> **Exercise**: Tally every line in the entries below that holds "field", then give only the total.

> **Records for this task**:

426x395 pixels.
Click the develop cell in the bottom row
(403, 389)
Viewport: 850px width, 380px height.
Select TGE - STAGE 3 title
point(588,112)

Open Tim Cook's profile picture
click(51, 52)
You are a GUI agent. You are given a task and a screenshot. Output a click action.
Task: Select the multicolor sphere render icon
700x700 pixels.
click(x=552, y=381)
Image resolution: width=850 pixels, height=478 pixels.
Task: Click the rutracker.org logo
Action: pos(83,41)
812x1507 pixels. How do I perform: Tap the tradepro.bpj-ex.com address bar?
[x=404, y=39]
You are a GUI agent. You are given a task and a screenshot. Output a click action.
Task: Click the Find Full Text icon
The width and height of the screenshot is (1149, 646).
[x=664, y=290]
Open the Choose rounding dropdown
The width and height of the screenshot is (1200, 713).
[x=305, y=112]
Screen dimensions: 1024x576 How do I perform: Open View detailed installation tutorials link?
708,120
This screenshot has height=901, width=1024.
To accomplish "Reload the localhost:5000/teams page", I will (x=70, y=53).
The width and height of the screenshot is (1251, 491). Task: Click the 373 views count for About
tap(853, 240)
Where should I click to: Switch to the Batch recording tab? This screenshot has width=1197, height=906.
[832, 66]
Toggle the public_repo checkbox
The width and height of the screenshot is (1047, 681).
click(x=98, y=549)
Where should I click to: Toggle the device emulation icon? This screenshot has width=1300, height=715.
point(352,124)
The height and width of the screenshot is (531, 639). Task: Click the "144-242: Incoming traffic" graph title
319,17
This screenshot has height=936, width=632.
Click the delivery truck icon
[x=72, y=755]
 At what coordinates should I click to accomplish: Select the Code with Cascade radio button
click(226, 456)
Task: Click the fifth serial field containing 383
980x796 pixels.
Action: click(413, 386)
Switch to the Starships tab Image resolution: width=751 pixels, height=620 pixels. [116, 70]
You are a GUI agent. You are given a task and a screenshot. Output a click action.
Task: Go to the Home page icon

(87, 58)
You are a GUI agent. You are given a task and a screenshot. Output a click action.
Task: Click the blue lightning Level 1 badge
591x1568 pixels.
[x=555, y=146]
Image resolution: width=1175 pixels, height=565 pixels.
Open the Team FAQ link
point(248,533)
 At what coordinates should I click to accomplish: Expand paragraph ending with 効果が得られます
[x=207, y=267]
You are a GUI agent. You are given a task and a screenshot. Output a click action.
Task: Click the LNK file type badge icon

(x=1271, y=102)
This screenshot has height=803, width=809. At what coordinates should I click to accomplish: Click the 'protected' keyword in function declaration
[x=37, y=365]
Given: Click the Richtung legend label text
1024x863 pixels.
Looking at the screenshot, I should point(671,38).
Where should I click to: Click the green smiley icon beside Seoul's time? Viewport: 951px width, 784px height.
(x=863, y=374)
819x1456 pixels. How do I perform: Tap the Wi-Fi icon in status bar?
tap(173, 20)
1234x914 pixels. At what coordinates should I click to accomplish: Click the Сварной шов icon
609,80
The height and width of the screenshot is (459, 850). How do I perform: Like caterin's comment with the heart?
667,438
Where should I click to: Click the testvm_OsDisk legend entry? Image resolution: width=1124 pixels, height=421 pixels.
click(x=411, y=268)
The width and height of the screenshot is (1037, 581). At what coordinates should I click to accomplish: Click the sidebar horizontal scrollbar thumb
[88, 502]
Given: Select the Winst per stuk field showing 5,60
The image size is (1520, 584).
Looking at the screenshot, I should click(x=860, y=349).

> **Solution below**: 2